Prefeito do Crato é condenado pela Justiça Federal por negligência em contrato da saúde

 


Foto: FBL

O prefeito de Crato, André Barreto (PT), foi condenado pela Justiça Federal devido a irregularidades na gestão de um contrato durante seu período como secretário municipal de Saúde, em 2018. O caso refere-se a um sobrepreço de aproximadamente R$ 1,5 milhão na contratação da empresa Health Solution para serviços de gestão tecnológica na atenção primária.

 

A sentença judicial afastou a existência de dolo, isto é, não foi comprovada a intenção de fraudar a licitação, lesionar os cofres públicos ou favorecer a empresa. Por esse motivo, André Barreto e os demais réus foram absolvidos das acusações de fraude e de prorrogação contratual irregular com finalidade ilícita.

 

No entanto, o magistrado Fabrício de Lima Borges considerou que o então secretário agiu com negligência ao autorizar pagamentos sem a devida comprovação da execução dos serviços. A decisão também apontou que ele deixou de exigir documentos básicos de controle e manteve o contrato vigente mesmo diante das falhas na prestação do serviço.

 

O juiz caracterizou a situação como uma "gestão atabalhoada e desorganizada", que teria causado prejuízos ao erário. A ação foi movida pelo Ministério Público Federal (MPF).

 

Inicialmente, a pena estabelecida foi de 10 meses e 20 dias de detenção em regime aberto, mas foi convertida em multa e prestação de serviços à comunidade ou a entidades públicas. O prefeito e outros cinco condenados também terão que ressarcir mais de R$ 172 mil aos cofres públicos.
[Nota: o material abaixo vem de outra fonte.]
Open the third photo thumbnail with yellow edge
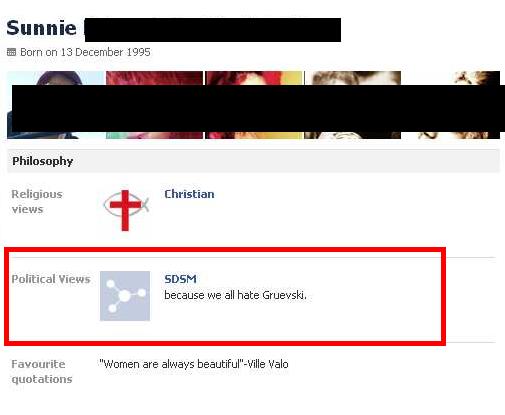 (254, 105)
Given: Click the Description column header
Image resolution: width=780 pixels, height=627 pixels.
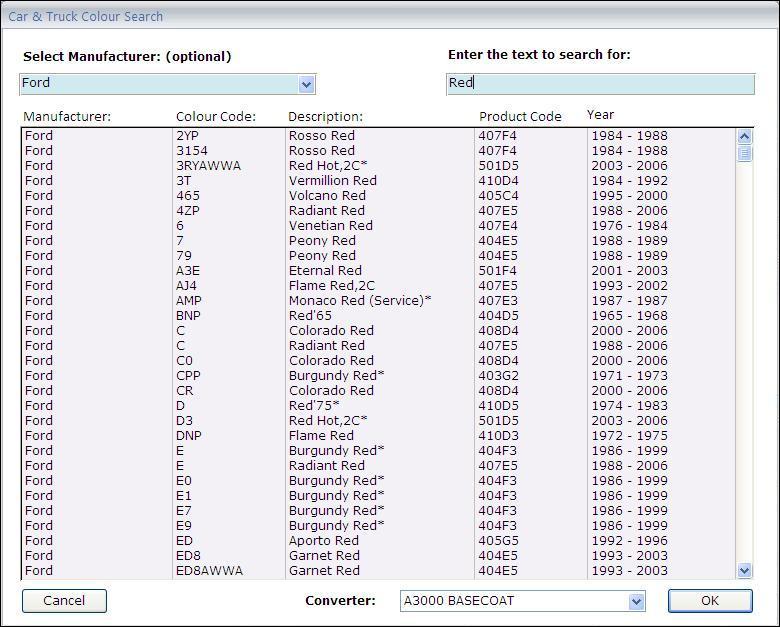Looking at the screenshot, I should tap(325, 117).
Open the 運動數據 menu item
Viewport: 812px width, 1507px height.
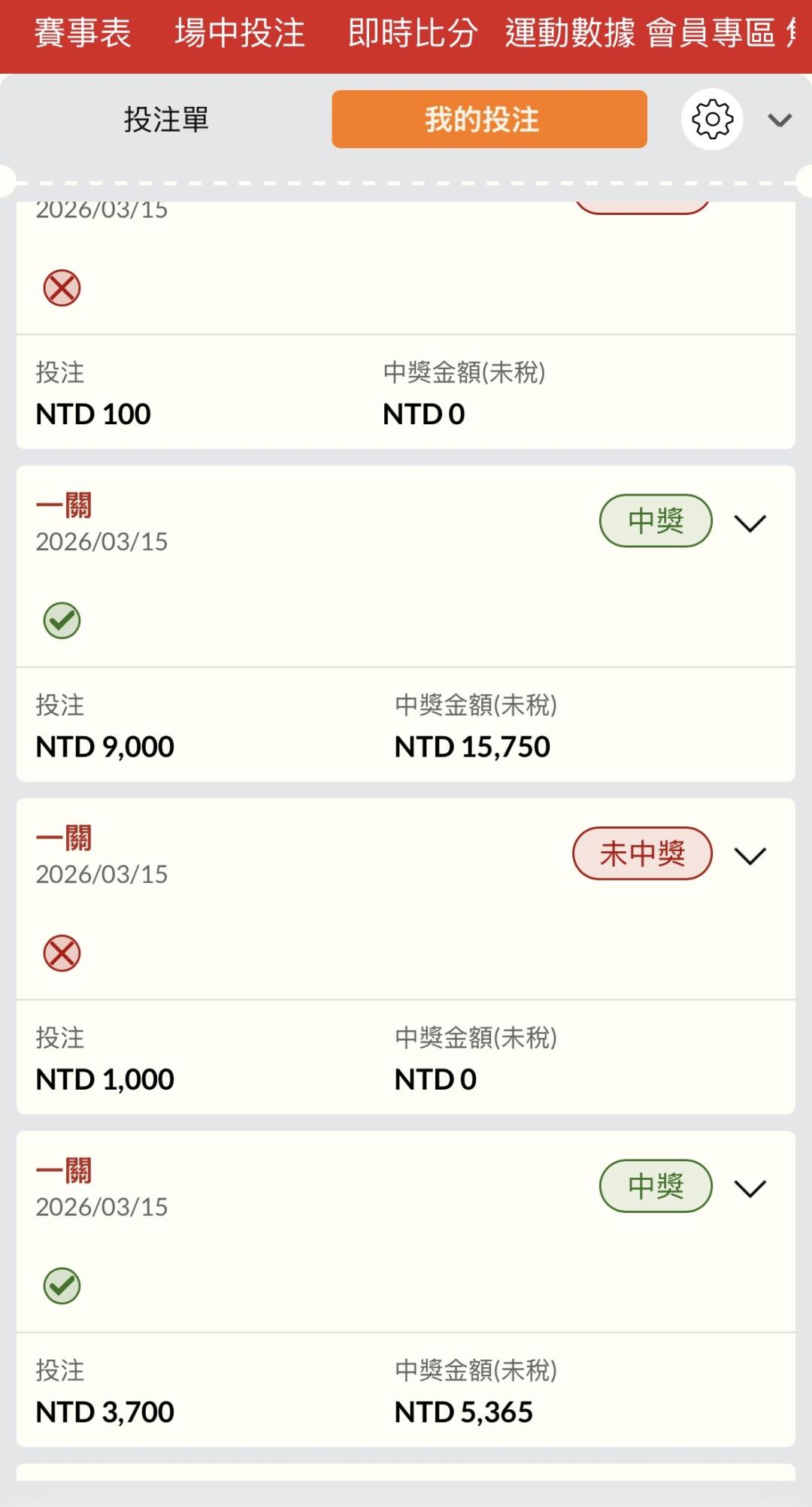pos(570,33)
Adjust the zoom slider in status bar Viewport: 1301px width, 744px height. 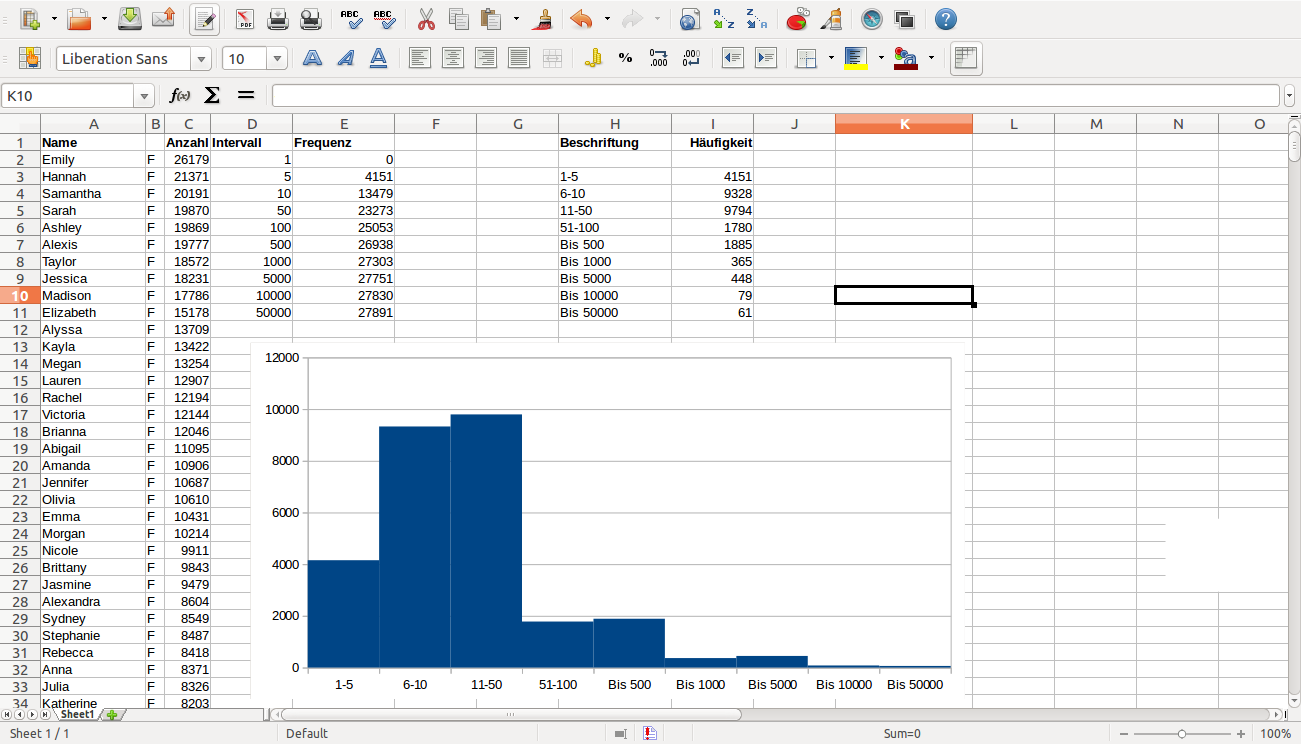click(x=1182, y=734)
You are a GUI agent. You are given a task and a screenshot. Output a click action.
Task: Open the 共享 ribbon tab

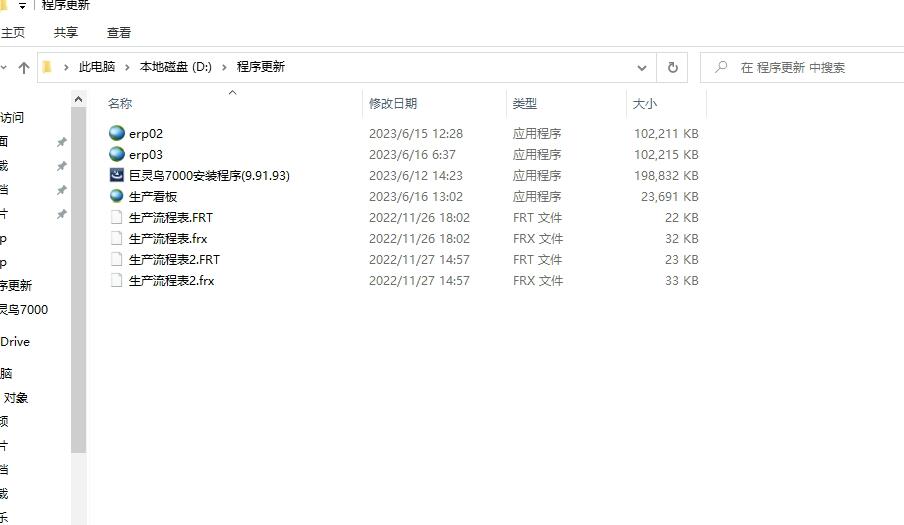(66, 32)
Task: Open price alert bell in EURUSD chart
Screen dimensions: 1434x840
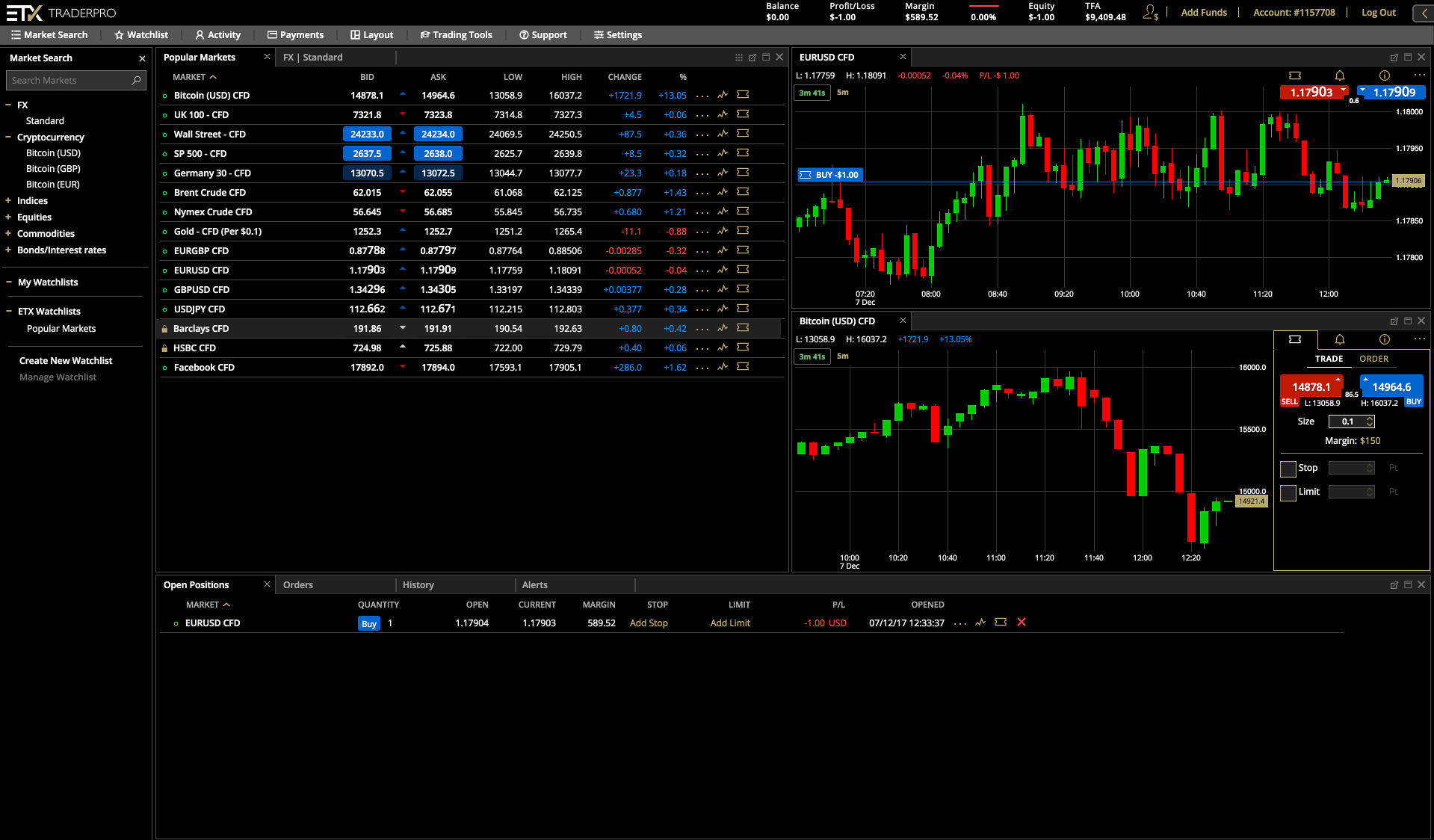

A decisão ainda está sujeita a recurso.

 

Em nota, a defesa de André Barreto informou que recorrerá da condenação e ressaltou que a sentença reconheceu a ausência de desvio de recursos e fraude licitatória. "Nenhum dos servidores envolvidos, especialmente o ex-gestor da saúde à época, apropriou-se de dinheiro público, não havendo, portanto, intenção de ocasionar dano ao erário", afirmou a defesa, acrescentando que, na data de hoje, todos foram absolvidos em ação civil pública por improbidade administrativa.